Posted by unavailable on 07/28/11 06:30 PM
"This is generally believed to be an effect of modern media plus human nature or what you term physis."
People who want to be like other people out of safety will eventually vacate the train of evolution. Thanks for the definition of hive mind, btw.
Physis is purpose, not a description. E.g. physis of a boat is to sail. Physis of my Man is to take for granted authority of nobody but himself. Physis of gawkers is to be trampled. Google "define gawker" - it's hilarious.
Posted by Phantom2011 on 07/28/11 06:43 PM
I think rhe term Internet Reformation is self explainitory and is on I have always liked. Tell the associate editors to chill.

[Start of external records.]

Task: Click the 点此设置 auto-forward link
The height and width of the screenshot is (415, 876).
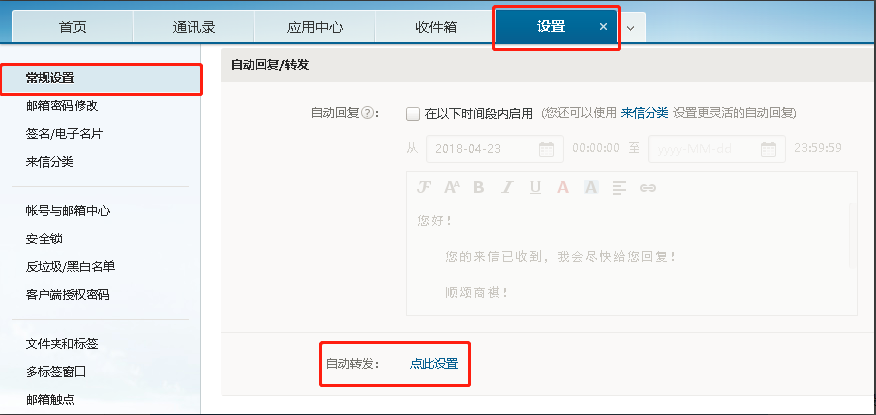Action: click(434, 364)
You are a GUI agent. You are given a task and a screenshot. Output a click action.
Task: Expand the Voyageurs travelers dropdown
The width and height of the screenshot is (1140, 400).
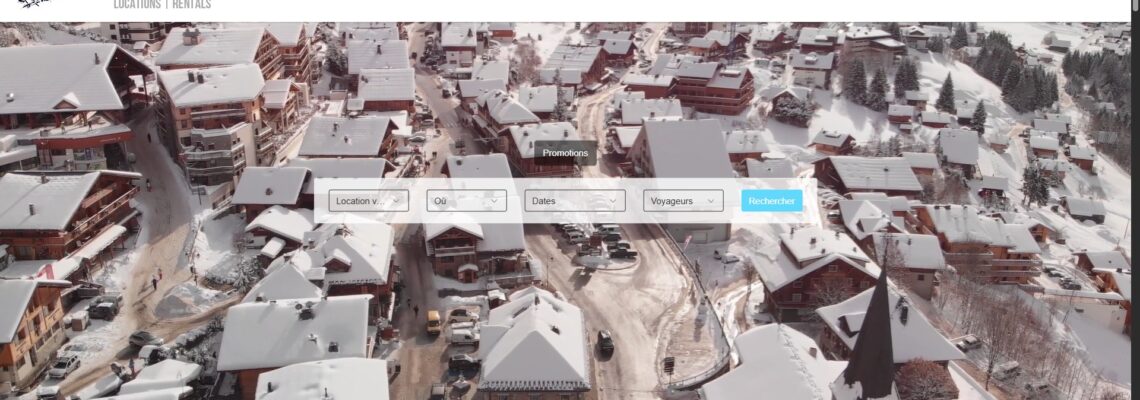pos(673,201)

Posted by Phantom2011 on 07/28/11 06:56 PM
It's hard to type using a mouse, wearing no glasses, while drinking an adult beverage with my spare hand. I like reading the comment section after some articles but maybe some of the comments (many are written by good writers and seemingly very smart people) are to nitpicky. If a working class stiff like me gets it(Internet Reformation) and likes it, you have no problem.
Reply from The Daily Bell
We'll take what you meant as a compliment.
Posted by expo on 07/28/11 09:33 PM
Your Gutenberg parallel is apt, and one I refer to often.
However, you will have noticed (if you study your IP visits), that over the last few months I have changed fom being a daily visitor to a weekly one.
Ask yourself (or your associate editors)why this might be.
You could be great you know.
Posted by memehunter on 07/29/11 12:37 AM
Hi David,
No, but thanks for asking. Is it because I wrote "no worries"?